Snowfall results in increased demand for electricity and could lead to more load shedding

Snowfall in KZN leads to higher demand for electricity. Picture: Rohan Benadie

Snowfall in KZN leads to higher demand for electricity. Picture: Rohan Benadie

Published Jul 12, 2023


Durban - Eskom announced earlier on Wednesday that stage six load shedding will be implemented from 2pm.

This follows the power utility’s announcement on Monday that the high demand for electricity and the slight reduction in generation capacity necessitated the implementation of higher stages of load shedding.

Energy experts agree that an increase in demand for electricity will lead to high stages of load shedding.

Eskom said on Wednesday that the Energy Availability Factor (EAF) of the Eskom plant for the month to date stands at 57.73%.
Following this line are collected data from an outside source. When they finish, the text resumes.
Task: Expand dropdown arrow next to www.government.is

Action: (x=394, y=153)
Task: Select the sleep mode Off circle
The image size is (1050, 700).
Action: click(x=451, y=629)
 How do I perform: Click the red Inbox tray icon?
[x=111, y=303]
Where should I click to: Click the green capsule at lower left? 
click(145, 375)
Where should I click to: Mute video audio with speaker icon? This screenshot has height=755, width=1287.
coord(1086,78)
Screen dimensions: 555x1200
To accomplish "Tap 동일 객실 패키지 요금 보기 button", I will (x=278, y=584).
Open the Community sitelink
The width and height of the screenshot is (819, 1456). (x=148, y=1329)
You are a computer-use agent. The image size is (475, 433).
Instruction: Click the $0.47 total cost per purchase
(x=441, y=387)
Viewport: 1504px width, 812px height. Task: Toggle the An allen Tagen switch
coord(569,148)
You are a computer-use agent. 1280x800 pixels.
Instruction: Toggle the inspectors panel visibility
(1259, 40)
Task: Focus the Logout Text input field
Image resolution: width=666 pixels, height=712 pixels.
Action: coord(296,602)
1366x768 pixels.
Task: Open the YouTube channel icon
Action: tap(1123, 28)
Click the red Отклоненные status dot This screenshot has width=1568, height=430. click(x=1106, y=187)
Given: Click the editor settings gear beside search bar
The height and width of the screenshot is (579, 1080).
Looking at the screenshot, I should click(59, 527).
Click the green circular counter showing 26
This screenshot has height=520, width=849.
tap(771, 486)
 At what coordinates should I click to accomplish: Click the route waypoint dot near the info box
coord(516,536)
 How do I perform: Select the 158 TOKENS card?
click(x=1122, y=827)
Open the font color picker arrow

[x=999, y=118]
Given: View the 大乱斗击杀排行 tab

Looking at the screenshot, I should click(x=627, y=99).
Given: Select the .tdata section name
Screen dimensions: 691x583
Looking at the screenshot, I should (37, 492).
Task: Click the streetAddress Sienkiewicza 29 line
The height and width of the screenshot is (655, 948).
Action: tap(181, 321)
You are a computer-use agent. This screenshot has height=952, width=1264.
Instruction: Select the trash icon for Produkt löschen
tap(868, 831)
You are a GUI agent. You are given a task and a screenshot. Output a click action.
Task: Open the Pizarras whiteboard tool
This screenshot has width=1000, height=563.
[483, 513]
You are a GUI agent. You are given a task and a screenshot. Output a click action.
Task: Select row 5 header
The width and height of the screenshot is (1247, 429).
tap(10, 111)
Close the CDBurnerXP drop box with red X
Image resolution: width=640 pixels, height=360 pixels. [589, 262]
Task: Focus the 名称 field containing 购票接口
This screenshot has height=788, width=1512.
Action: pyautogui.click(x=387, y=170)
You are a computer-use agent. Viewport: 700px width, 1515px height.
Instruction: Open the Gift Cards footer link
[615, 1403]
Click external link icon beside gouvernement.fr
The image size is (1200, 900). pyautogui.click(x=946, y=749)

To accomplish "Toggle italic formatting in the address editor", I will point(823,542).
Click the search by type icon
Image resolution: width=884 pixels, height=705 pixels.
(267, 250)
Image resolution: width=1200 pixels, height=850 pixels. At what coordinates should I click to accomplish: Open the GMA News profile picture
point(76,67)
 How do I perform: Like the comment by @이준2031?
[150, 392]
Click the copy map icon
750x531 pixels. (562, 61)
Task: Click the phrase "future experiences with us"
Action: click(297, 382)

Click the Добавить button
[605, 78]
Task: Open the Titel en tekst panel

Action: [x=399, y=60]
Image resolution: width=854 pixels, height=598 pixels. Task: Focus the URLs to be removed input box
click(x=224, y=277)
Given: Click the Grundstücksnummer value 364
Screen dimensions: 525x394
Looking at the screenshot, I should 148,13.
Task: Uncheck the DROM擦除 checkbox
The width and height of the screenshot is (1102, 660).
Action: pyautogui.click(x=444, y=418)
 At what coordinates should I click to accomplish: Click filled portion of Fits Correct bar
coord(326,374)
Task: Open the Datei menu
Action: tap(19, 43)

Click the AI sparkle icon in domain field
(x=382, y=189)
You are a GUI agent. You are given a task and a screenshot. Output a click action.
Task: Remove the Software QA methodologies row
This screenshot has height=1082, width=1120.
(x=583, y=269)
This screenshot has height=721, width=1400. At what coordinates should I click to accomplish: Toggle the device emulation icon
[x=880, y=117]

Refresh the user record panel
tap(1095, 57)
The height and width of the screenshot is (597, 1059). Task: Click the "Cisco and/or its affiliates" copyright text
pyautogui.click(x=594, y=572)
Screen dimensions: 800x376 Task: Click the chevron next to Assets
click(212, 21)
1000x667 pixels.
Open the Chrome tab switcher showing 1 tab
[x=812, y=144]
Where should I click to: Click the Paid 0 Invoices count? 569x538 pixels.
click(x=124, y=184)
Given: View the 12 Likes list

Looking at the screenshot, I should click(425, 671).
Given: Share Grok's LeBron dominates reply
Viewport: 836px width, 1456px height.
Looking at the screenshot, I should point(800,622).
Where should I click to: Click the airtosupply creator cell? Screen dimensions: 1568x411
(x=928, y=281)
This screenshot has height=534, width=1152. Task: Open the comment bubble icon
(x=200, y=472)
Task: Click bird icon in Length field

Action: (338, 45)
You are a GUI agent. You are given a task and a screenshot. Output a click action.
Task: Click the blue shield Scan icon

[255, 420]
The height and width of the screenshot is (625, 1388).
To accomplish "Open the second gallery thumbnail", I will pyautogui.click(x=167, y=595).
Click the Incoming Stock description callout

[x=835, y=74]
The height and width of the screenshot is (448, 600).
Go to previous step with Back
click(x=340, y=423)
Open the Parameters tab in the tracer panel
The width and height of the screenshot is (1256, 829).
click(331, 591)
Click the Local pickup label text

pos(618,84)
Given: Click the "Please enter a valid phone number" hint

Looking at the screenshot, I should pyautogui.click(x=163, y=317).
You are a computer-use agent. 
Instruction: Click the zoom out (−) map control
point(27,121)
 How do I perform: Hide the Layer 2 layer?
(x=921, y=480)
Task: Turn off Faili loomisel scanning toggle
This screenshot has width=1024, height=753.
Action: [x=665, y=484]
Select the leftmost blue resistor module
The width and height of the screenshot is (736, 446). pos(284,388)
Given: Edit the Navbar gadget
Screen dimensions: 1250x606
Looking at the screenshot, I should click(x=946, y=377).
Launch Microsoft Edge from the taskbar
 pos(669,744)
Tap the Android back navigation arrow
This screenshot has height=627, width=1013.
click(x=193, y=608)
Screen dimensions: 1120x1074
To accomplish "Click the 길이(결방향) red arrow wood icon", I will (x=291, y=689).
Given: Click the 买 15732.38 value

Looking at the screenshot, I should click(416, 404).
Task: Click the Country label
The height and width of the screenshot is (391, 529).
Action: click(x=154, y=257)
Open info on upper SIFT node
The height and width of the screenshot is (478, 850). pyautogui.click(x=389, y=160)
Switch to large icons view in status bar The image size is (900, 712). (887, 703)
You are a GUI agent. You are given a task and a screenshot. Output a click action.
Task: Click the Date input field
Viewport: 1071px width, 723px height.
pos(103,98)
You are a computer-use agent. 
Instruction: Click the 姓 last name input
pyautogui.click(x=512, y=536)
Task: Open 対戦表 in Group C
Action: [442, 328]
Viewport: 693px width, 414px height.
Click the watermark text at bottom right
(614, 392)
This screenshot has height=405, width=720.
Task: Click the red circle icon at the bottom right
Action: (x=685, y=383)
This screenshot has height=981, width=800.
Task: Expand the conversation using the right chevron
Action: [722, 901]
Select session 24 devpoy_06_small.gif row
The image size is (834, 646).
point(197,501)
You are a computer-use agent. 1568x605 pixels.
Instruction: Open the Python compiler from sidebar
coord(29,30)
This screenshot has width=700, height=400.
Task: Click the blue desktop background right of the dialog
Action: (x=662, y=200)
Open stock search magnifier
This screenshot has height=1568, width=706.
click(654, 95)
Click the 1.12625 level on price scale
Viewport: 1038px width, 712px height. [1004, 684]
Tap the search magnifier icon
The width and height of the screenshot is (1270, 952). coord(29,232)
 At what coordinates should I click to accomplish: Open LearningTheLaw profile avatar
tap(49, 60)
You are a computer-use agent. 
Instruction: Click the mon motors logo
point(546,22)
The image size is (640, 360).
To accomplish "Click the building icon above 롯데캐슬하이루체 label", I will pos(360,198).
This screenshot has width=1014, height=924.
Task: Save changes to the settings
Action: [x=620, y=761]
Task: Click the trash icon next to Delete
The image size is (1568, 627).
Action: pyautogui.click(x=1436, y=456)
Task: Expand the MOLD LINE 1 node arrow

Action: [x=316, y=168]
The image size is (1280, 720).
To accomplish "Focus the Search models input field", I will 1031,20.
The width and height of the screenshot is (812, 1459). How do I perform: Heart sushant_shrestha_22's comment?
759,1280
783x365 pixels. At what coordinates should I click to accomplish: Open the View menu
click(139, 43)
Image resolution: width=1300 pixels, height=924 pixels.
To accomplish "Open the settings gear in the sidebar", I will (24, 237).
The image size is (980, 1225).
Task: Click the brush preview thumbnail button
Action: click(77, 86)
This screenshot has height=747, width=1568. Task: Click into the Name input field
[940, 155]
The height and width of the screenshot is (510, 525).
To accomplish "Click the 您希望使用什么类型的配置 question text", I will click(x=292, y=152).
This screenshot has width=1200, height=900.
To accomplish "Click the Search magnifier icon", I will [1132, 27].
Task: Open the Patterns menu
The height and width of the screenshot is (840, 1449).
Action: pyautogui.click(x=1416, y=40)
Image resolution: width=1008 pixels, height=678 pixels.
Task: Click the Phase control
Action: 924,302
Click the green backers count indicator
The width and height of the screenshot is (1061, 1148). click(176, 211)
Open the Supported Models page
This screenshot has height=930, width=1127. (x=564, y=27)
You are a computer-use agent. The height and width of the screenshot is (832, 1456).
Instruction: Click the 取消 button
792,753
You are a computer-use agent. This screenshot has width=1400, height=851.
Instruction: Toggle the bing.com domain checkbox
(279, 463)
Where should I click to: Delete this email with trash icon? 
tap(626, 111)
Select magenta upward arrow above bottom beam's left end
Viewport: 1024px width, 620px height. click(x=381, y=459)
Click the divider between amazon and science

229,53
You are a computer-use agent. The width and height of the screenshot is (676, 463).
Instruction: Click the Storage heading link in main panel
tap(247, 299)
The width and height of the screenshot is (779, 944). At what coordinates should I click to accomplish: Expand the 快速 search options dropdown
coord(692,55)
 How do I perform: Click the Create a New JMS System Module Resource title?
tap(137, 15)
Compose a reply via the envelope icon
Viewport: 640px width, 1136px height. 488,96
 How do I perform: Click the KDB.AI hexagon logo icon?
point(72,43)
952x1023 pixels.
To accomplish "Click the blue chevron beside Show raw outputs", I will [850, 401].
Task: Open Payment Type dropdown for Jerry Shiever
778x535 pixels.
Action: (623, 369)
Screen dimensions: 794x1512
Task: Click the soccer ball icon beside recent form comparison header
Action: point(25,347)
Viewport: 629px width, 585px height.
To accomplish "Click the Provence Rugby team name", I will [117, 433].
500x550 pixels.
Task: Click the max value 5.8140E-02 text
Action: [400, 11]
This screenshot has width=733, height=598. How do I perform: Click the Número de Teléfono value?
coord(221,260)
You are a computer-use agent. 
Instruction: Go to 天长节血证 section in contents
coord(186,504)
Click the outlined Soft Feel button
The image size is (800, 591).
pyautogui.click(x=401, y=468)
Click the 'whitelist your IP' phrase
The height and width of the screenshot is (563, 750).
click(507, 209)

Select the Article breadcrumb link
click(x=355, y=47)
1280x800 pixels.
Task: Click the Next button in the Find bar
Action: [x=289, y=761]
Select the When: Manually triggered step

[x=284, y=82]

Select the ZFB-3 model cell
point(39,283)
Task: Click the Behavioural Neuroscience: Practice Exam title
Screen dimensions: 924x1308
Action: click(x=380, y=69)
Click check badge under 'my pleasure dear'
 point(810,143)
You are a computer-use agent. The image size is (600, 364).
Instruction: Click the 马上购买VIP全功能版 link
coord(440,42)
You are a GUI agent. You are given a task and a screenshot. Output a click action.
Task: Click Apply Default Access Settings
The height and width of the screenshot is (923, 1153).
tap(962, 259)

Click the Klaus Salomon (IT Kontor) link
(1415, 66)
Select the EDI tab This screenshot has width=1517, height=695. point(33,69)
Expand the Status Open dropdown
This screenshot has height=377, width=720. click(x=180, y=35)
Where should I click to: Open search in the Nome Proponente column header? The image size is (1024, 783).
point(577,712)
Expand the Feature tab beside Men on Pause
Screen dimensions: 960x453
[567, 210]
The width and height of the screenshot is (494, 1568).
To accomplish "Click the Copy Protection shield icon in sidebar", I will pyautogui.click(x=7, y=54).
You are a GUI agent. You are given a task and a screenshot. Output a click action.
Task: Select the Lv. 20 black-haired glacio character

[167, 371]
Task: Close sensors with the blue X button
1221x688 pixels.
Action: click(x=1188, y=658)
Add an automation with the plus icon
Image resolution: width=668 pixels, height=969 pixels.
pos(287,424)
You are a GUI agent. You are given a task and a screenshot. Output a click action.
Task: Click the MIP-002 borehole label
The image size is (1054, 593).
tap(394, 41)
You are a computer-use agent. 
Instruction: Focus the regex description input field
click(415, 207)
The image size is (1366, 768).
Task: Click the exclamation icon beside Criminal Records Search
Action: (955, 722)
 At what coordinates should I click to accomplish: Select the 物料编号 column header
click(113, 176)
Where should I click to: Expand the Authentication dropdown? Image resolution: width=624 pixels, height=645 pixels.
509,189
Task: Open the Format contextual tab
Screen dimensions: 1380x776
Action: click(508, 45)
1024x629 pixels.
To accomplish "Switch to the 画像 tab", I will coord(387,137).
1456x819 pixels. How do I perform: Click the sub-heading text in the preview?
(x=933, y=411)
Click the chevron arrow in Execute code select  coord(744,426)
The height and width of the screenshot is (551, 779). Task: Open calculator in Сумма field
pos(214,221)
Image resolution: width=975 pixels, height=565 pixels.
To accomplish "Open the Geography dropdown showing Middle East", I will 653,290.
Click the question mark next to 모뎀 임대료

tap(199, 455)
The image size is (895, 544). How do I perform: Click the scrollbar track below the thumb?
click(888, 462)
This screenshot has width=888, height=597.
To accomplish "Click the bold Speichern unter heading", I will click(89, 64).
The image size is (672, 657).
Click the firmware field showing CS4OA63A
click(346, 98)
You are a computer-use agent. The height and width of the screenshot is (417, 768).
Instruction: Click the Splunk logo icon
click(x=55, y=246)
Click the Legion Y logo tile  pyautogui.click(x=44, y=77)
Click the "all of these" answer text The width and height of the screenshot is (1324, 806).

“The cold weather does drive up the demand for electricity but the cold weather experienced from yesterday [Tuesday] was forecasted and the planning to meet the demand was in place.”

Eskom added that on the morning of July 10 the demand for electricity exceeded the expected demand.

“The System Operator is obliged to carry generation reserves to cater for unforeseen events. On Tuesday morning we utilised these reserves to meet the higher than anticipated demand. Unfortunately, the prolonged high demand and the slight reduction in generation capacity necessitated the implementation of higher stages of load shedding.”

Eskom said that the demand for electricity for the rest of winter will be determined by how cold weather sets in across the country in the coming weeks and what the available generation capacity will be.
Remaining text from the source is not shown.